PROMPT 1:
Name every person and organization mentioned in the passage on Covid-19 and the advertising industry.
PROMPT 2:
Pick up the passage on Covid-19 and the advertising industry after its final sentence and continue it.

EXERCISE TEXT:

*****

In the first of a series covering the effect of the ongoing outbreak of the Covid-19 strain of coronavirus upon the advertising industry, ExchangeWire spoke to a variety of technology vendors and industry associations for their insight into how the sector can successfully adapt during such unprecedented times. IAB Europe's Chief Economist Daniel Knapp was one of the experts to share their views. Read his view below and access the full article on Exchangewire's website here.
Many adtech and martech companies and platforms exist on narrow margins, so need the volume and diversity of their client base, including SMEs, to thrive. To support the industry ecosystem, new, flexible payment terms are going to be required whilst endemic issues, such as brand safety, will need to be addressed, as the surge in readership and news attention has not translated into increased publisher revenues. With these companies’ unique position, between message and end user, there is the opportunity to be altruistic and serve society by bringing socially-important, public service announcements to the people who need them.

*****

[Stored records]

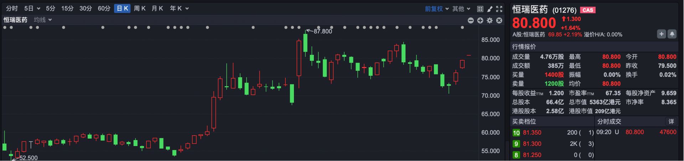
Task: Set a price alert with bell icon
Action: tap(672, 34)
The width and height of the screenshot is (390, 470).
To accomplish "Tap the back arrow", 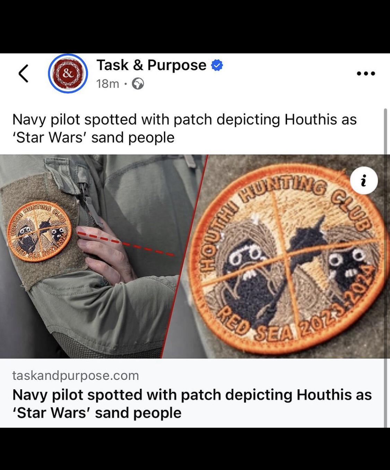I will tap(23, 73).
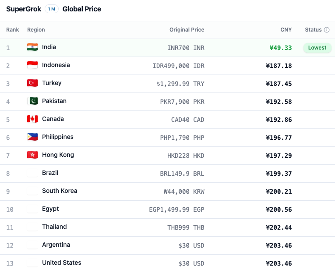Screen dimensions: 335x270
Task: Click the Argentina $30 USD price
Action: pos(191,245)
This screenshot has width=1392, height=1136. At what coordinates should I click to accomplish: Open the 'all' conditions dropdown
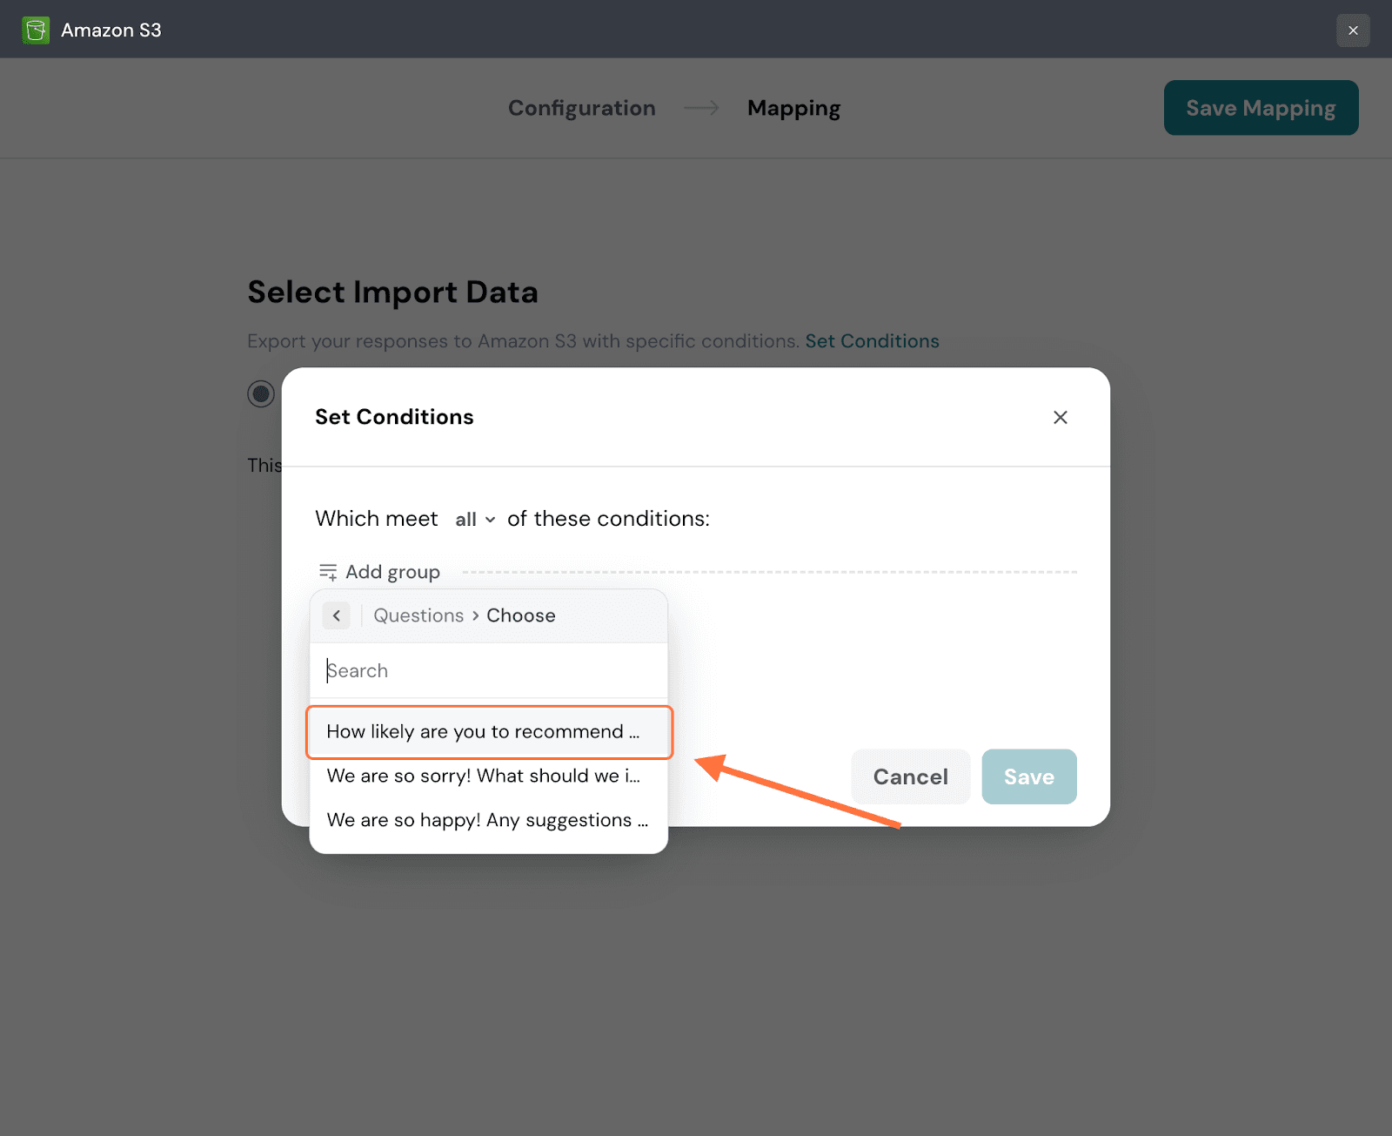pyautogui.click(x=475, y=520)
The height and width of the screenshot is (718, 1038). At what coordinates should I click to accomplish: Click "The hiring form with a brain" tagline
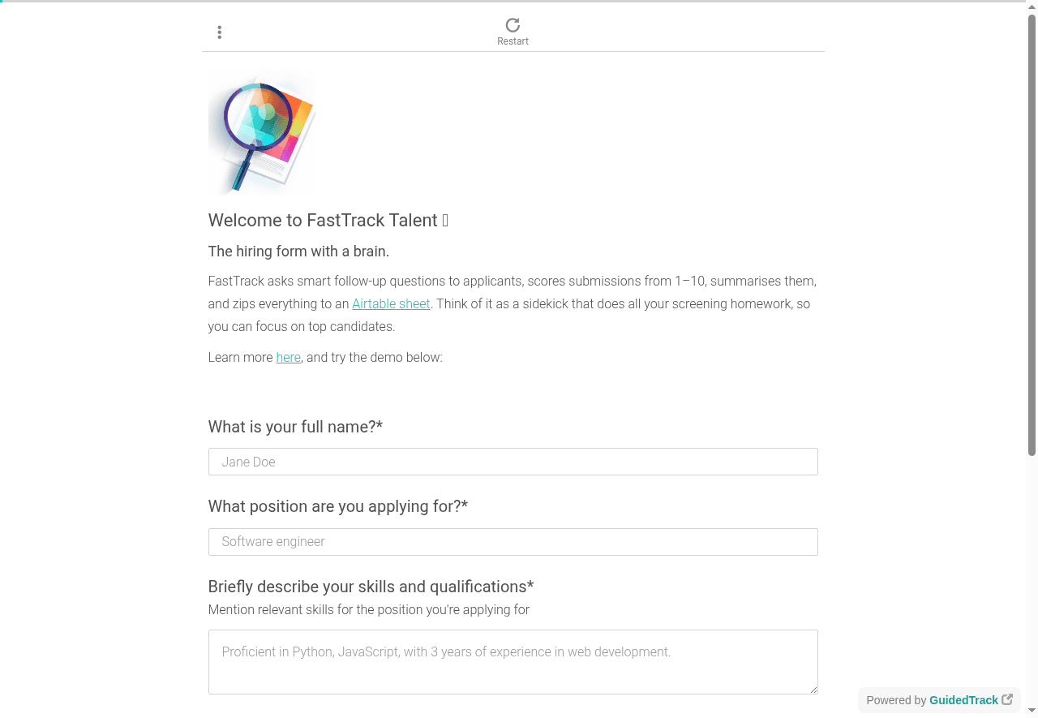(298, 252)
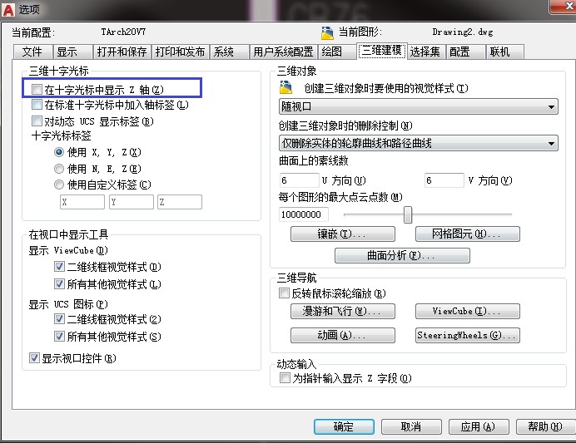Go to the 用户系统配置 tab
This screenshot has width=576, height=443.
tap(282, 52)
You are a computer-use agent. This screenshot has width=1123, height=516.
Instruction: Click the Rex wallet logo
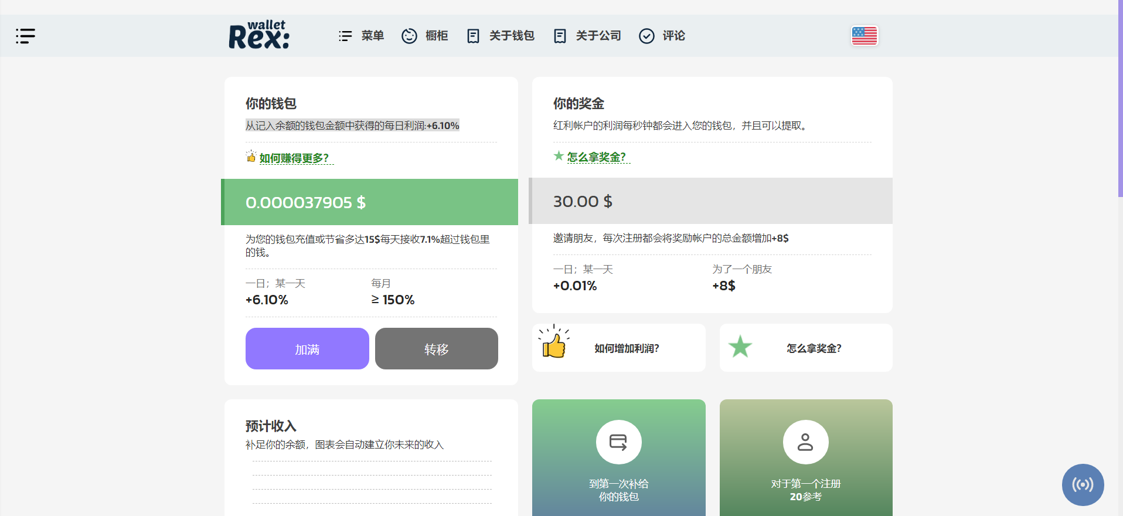[258, 35]
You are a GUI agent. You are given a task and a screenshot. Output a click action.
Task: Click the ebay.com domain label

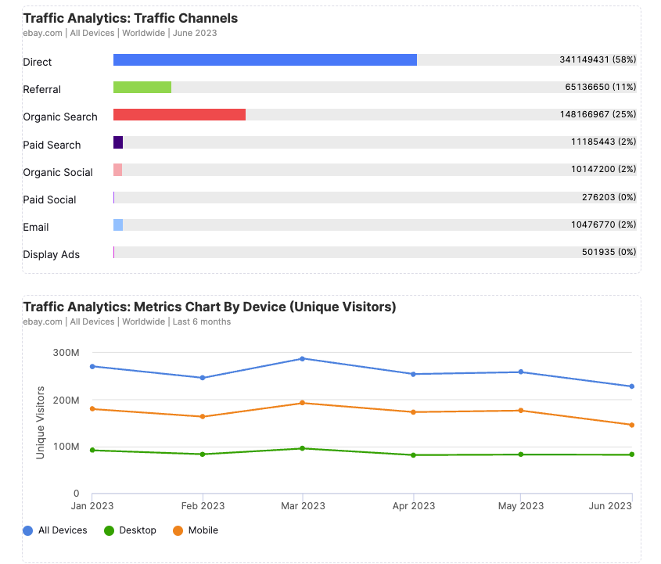(x=41, y=33)
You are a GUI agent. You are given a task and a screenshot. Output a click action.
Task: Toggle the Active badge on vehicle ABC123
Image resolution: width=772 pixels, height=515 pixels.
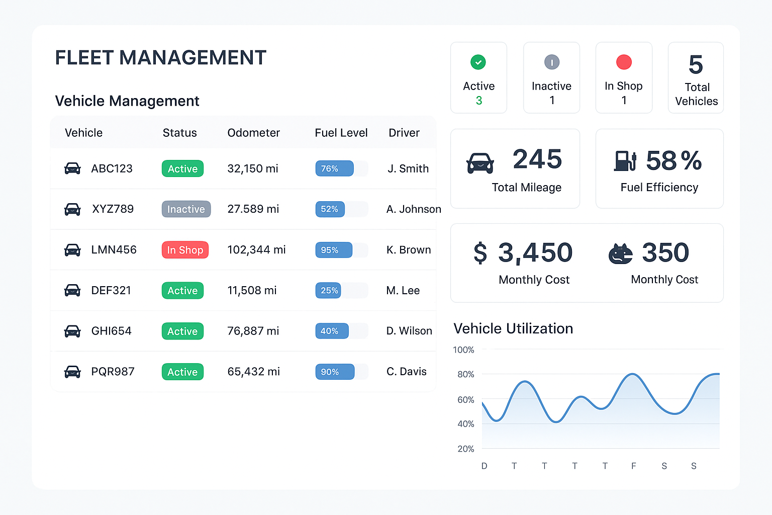[182, 168]
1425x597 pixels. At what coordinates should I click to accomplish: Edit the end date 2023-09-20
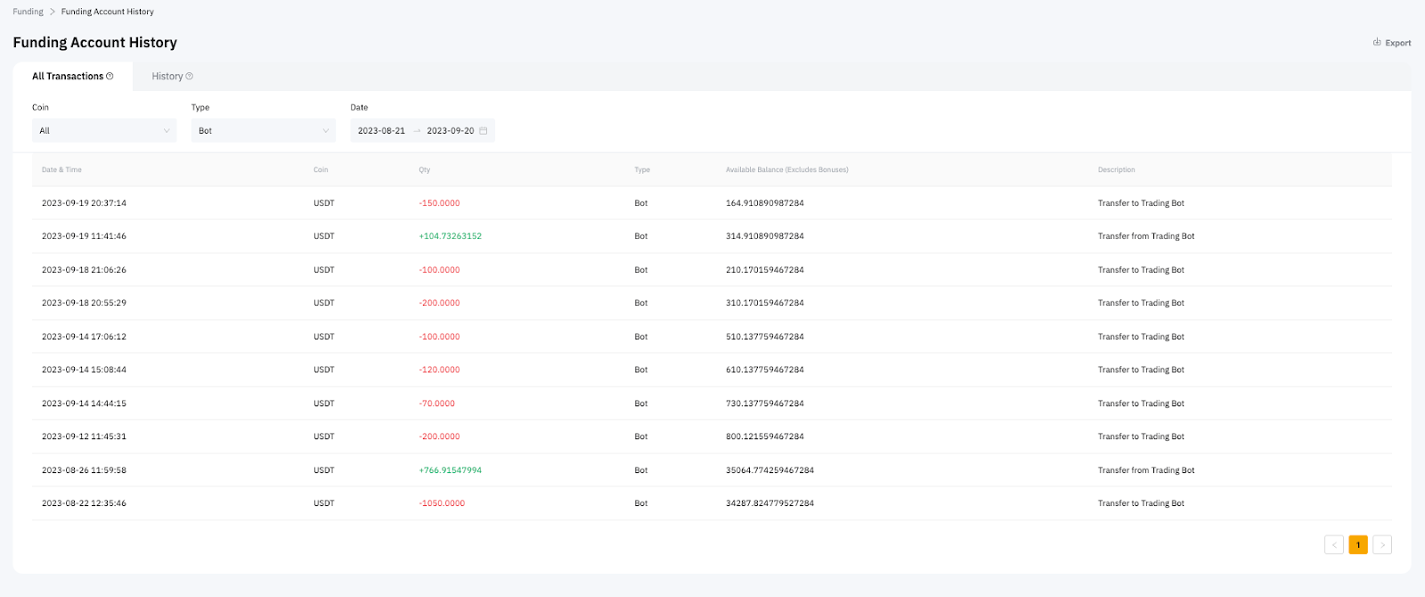[x=450, y=131]
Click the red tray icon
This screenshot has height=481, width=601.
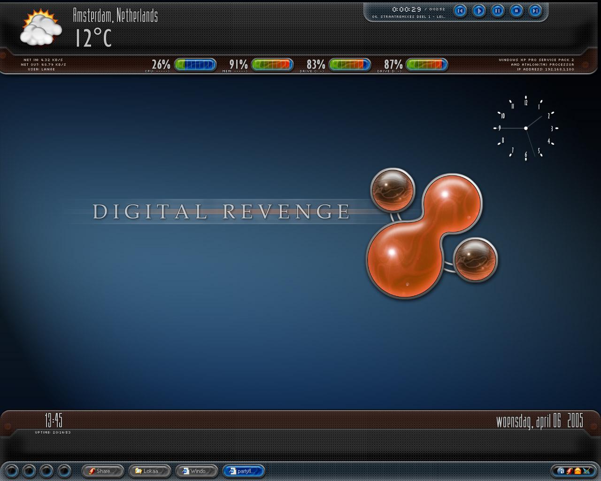[569, 471]
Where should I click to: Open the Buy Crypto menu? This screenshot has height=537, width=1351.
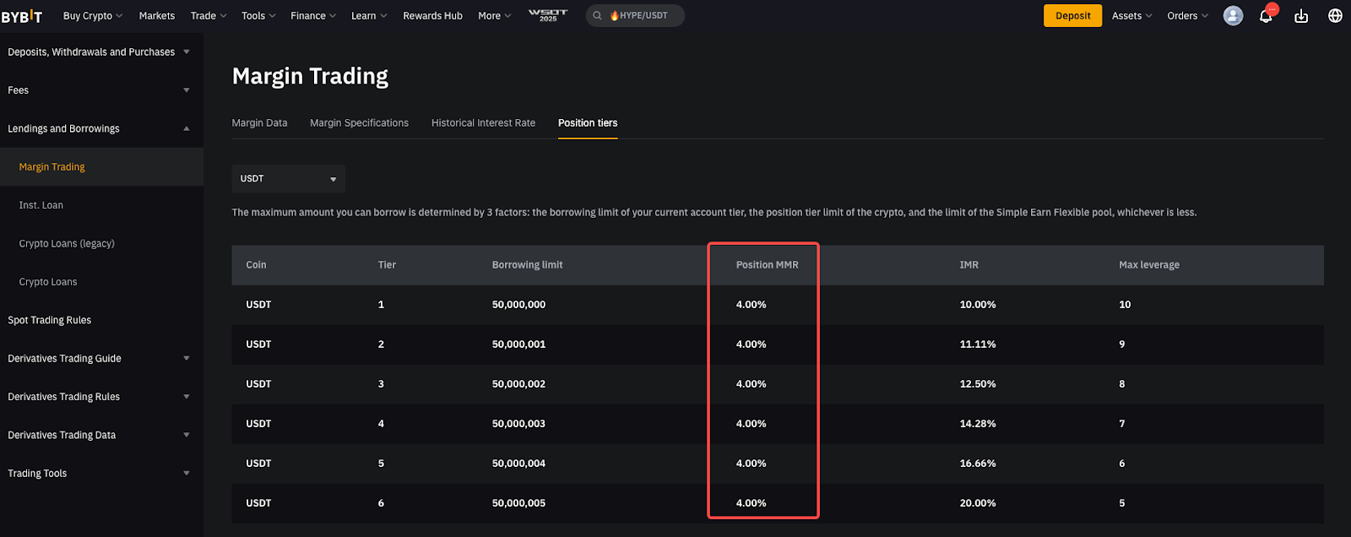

*****

FINAL ANSWER 1:
ExchangeWire, IAB Europe, Daniel Knapp

FINAL ANSWER 2:
However, it is apparent that this crisis will impact ad spend: with entire industry segments halting and retooling production lines for basic goods to combat the crisis comes a major lag in the ability of ad spend to recover. That being said, the impact will differ across the advertising world: structural shifts in how businesses operate will upend how people work and collaborate and accelerate trends in digital transformation. Companies will be forced to be more radical, throw off legacy structures and position themselves in a much leaner manner. This will inevitably, eventually, lead to more ad budgets moving into the digital domain. Those companies who navigate the recession, and survive this period of radical change, will come out stronger on the other side.